▸ **EXTRACT PROVIDED**:
══════
Well, the way I see it, the credible idea of microaggressions is to make visible those subtle forms of ridicule and humiliation which might go on unnoticed, yet constantly working towards marginalizing this or that group of people. A likely (longer term) effect of constant ridicule and humiliation is that some groups will feel themselves increasingly marginalized and disrespected, which then leads to the distance and tensions growing between different groups. If we portray this as a phenomenon of tension between the majority and marginal groups, then the more the marginal groups distrust and disrespect the majority, the more likely they are also to fight back, to throw slurs and insults at the members of the majority, or, in the extreme cases some individuals who can't bear the load of constant long-term humiliation might go amok. If the majority don't want to see this happening, and if they'd prefer to see the members of the minority groups living peacefully together with the majority, then abandoning both the overt and the subtle forms of humiliation would be a good way to proceed. If you want to build long term peace and prosperity, you probably need to seek to establish and to strengthen mutual respect and equality.
══════
▸ **PROVIDED MATERIAL**:
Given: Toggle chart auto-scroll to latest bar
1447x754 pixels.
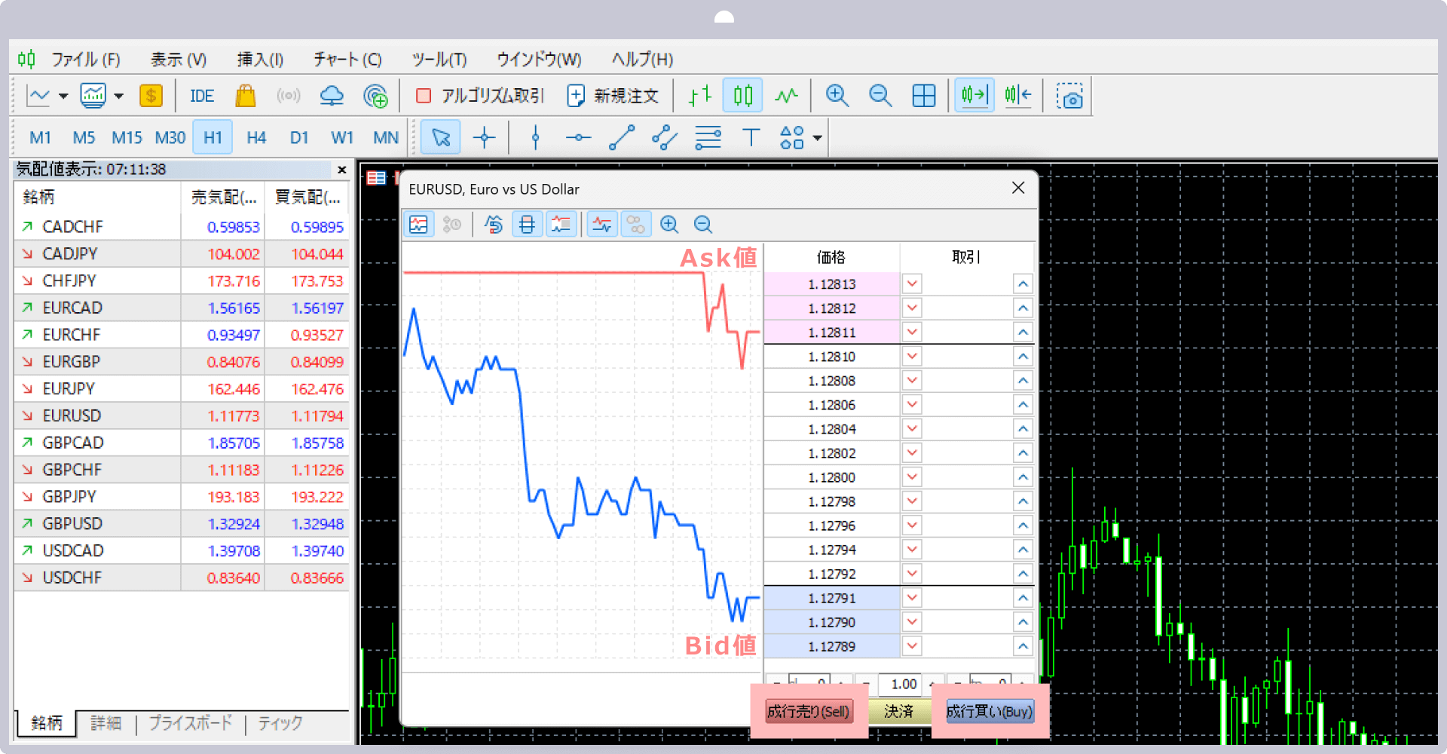Looking at the screenshot, I should click(974, 96).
══════
▸ **WHAT THE TASK ASKS**: Repeat the full passage on microaggressions word for word. The lines above are separate material, unrelated to the passage on microaggressions.

▸ **SOLUTION FOR THIS TASK**:
Well, the way I see it, the credible idea of microaggressions is to make visible those subtle forms of ridicule and humiliation which might go on unnoticed, yet constantly working towards marginalizing this or that group of people. A likely (longer term) effect of constant ridicule and humiliation is that some groups will feel themselves increasingly marginalized and disrespected, which then leads to the distance and tensions growing between different groups. If we portray this as a phenomenon of tension between the majority and marginal groups, then the more the marginal groups distrust and disrespect the majority, the more likely they are also to fight back, to throw slurs and insults at the members of the majority, or, in the extreme cases some individuals who can't bear the load of constant long-term humiliation might go amok. If the majority don't want to see this happening, and if they'd prefer to see the members of the minority groups living peacefully together with the majority, then abandoning both the overt and the subtle forms of humiliation would be a good way to proceed. If you want to build long term peace and prosperity, you probably need to seek to establish and to strengthen mutual respect and equality.